■ TASK DETAILS: Search the data below for the string "will". Extract every line that contains it.

■ THE DATA:
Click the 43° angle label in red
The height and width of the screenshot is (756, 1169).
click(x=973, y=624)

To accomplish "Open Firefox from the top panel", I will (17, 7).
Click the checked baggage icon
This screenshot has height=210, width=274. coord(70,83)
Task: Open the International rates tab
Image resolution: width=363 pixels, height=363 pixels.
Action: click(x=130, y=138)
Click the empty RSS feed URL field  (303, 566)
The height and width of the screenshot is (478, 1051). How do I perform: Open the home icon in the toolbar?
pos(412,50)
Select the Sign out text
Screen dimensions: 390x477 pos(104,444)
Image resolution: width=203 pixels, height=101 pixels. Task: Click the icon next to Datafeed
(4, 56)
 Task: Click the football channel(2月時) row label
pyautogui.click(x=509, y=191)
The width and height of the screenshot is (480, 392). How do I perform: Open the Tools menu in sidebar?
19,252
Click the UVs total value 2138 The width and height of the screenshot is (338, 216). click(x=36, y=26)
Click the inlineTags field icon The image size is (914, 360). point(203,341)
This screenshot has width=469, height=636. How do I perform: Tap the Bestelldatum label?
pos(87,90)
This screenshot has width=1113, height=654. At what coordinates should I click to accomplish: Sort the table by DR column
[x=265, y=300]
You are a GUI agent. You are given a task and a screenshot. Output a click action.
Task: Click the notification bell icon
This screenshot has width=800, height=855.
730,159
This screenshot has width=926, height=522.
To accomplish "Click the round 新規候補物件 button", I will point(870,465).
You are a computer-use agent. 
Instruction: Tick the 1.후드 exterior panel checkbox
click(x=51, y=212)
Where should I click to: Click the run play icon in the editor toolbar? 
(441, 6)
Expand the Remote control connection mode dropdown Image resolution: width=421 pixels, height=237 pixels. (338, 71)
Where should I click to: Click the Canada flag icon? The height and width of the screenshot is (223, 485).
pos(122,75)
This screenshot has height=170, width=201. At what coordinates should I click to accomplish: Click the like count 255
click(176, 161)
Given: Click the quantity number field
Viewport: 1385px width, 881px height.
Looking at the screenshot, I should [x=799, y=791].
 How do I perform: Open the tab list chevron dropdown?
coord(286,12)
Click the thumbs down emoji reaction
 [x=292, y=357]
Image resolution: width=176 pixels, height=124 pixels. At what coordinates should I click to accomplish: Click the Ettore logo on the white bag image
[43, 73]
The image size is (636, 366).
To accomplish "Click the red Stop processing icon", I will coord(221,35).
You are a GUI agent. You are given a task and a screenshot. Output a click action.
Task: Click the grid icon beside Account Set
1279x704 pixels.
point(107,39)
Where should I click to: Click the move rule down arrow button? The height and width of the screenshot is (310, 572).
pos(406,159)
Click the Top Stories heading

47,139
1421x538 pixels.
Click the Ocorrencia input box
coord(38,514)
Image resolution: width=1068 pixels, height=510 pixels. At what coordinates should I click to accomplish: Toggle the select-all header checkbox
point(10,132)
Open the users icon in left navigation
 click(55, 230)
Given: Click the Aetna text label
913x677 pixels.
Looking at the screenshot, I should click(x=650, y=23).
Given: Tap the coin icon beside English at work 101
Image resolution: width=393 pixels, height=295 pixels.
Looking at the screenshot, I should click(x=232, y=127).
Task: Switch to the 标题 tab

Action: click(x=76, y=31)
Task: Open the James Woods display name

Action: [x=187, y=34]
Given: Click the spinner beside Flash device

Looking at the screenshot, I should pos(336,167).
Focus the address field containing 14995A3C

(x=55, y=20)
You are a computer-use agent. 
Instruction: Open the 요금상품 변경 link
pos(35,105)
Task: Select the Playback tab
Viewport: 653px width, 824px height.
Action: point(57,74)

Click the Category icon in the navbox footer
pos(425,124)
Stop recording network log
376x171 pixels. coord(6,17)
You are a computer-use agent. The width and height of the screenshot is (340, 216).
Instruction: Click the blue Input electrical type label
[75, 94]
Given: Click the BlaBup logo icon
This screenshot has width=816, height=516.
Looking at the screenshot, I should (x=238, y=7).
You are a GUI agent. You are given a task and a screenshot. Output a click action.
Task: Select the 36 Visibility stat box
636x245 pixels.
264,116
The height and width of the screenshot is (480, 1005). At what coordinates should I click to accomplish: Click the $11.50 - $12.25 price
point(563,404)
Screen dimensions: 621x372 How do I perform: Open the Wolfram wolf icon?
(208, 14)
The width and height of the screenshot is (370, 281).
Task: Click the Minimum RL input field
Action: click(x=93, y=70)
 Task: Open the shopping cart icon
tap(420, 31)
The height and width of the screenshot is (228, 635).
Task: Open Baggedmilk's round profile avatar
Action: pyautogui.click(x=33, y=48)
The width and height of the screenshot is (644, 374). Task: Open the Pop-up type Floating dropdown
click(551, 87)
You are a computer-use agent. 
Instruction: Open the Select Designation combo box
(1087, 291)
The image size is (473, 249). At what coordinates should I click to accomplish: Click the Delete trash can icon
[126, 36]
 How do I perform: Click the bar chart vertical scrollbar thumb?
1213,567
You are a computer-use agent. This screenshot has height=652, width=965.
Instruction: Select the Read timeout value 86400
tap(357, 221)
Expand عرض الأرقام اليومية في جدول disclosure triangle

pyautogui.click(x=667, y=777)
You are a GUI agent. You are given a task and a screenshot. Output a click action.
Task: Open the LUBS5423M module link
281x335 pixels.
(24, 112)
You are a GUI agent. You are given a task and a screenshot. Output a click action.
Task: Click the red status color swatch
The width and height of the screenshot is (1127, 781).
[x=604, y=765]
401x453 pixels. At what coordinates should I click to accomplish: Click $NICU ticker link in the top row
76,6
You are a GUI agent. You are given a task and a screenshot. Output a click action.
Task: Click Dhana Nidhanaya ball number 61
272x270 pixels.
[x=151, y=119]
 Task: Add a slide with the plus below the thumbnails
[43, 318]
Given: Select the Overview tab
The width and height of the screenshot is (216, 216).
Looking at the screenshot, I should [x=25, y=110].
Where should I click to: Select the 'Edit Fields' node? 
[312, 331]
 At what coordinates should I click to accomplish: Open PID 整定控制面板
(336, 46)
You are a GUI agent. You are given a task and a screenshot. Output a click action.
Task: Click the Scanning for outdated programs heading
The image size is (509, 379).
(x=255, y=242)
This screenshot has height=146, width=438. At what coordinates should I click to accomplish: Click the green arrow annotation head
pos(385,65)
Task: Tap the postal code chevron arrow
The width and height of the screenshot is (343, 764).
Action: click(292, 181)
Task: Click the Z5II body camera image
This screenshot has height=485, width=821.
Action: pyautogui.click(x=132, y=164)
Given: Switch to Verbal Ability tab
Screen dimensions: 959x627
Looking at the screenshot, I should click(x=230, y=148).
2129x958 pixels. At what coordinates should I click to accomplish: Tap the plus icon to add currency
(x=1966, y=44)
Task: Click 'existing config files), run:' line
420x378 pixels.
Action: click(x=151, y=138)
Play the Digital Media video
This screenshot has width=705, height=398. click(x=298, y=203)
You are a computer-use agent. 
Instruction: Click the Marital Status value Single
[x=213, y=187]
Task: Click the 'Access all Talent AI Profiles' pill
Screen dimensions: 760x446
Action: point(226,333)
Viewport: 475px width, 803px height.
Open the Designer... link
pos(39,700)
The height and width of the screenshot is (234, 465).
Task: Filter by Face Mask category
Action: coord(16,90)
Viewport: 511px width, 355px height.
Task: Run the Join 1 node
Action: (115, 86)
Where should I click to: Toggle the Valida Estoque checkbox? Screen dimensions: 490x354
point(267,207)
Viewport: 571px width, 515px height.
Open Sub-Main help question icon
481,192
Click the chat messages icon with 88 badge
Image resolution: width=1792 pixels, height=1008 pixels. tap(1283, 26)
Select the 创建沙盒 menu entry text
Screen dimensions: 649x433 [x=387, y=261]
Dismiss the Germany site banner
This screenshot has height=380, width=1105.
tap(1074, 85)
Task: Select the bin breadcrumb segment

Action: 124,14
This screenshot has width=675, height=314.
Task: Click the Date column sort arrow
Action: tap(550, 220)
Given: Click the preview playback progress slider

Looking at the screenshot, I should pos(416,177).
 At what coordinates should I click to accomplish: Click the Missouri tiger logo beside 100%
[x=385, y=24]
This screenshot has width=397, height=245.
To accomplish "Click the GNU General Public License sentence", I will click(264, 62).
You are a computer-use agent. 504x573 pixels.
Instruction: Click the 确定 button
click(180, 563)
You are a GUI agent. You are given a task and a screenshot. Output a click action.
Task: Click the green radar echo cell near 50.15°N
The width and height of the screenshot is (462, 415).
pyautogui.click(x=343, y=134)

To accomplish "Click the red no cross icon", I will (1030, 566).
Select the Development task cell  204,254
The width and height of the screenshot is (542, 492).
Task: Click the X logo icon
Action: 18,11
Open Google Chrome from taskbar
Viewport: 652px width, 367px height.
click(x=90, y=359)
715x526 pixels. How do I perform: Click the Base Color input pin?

■ RESPONSE TO THIS EXERCISE:
To accomplish "Open Firefox from the top panel", I will (17, 7).
To accomplish "Click the round 新規候補物件 button", I will point(870,465).
To accomplish "Click the red Stop processing icon", I will coord(221,35).
To accomplish "Click the GNU General Public License sentence", I will click(264, 62).
To accomplish "Click the red no cross icon", I will (1030, 566).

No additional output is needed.